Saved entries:
========

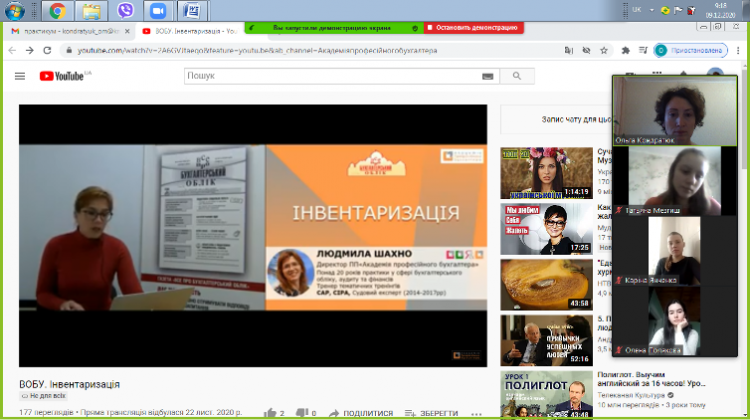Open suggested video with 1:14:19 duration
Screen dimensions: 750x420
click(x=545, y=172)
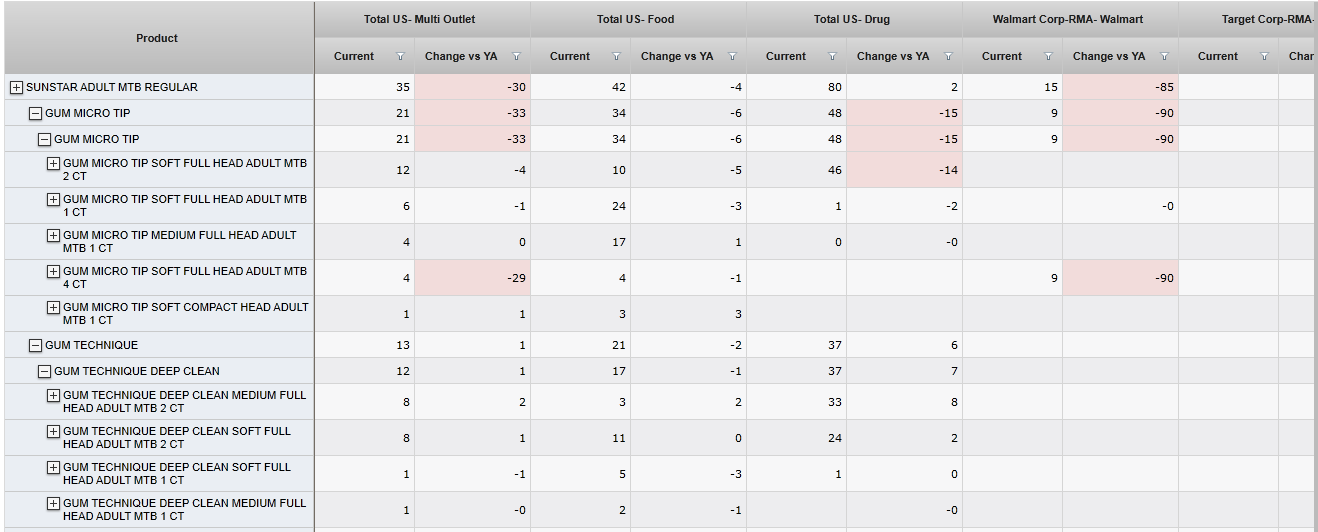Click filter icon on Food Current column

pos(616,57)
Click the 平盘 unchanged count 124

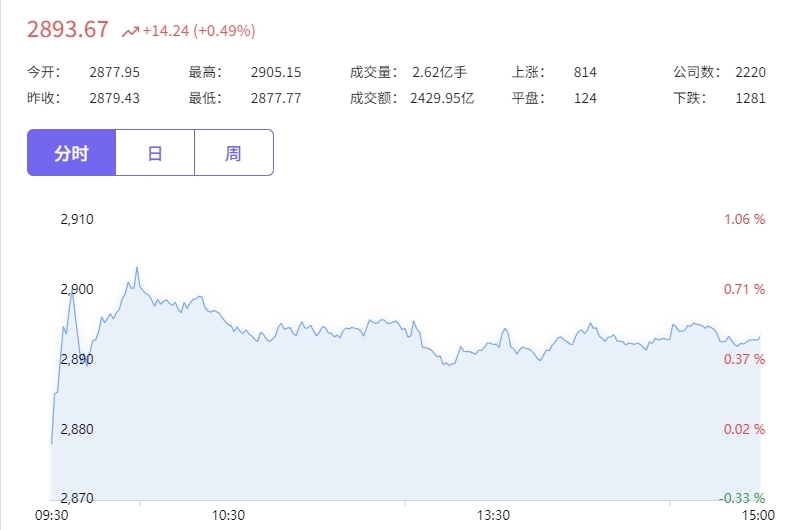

========

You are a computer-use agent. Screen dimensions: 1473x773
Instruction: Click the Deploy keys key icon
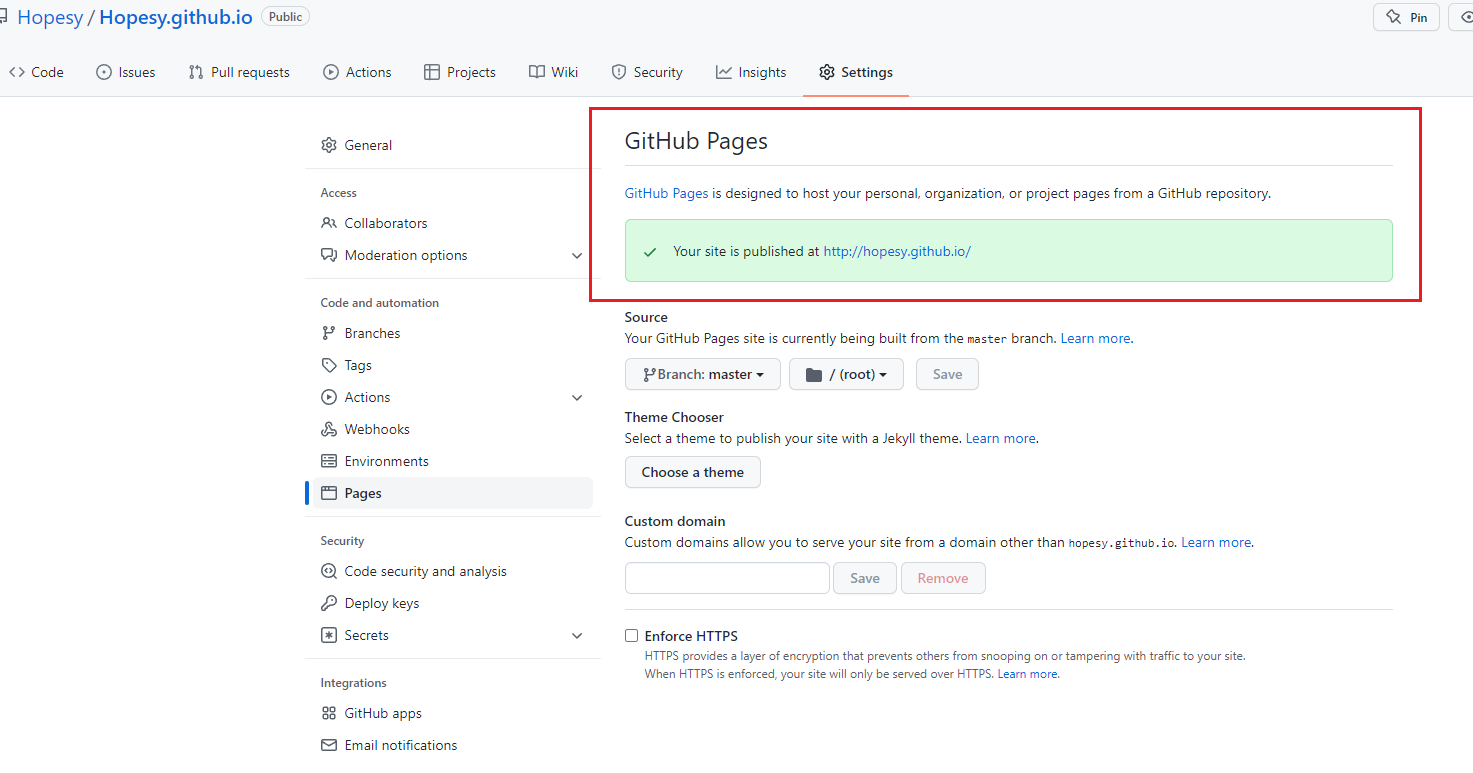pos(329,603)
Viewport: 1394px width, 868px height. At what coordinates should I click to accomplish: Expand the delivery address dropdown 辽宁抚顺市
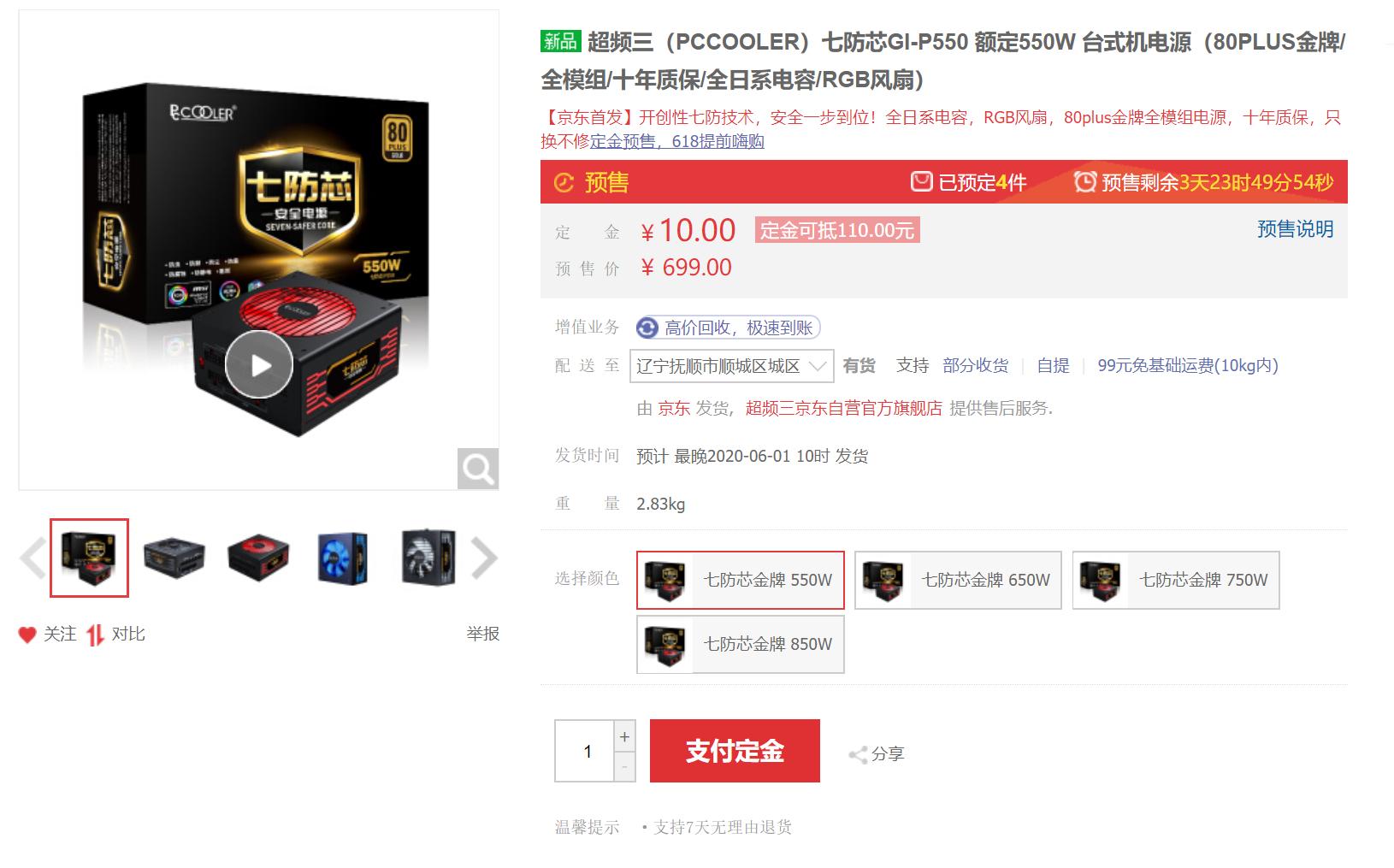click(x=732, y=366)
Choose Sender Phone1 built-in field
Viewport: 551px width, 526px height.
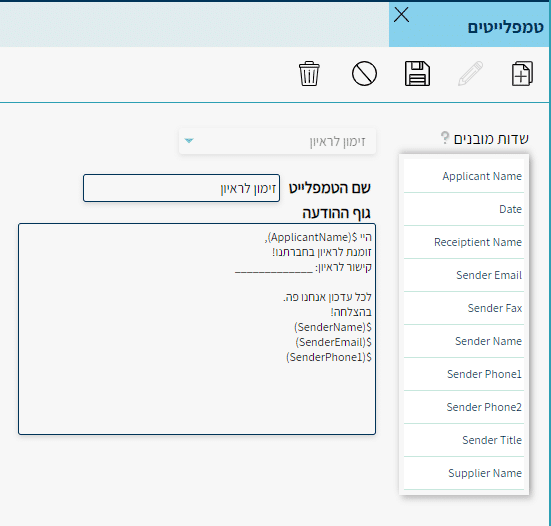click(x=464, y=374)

========

__What you will do__. Within the entries above, the lines from the one containing "Instruction: Click the Deploy keys key icon" through the one containing "Choose Sender Phone1 built-in field" are to be transcribed exactly, ends included, pictures excluded.

__Worked solution__.
Instruction: Click the Deploy keys key icon
pos(329,603)
Viewport: 1394px width, 868px height. At what coordinates should I click to accomplish: Expand the delivery address dropdown 辽宁抚顺市
click(x=732, y=366)
Choose Sender Phone1 built-in field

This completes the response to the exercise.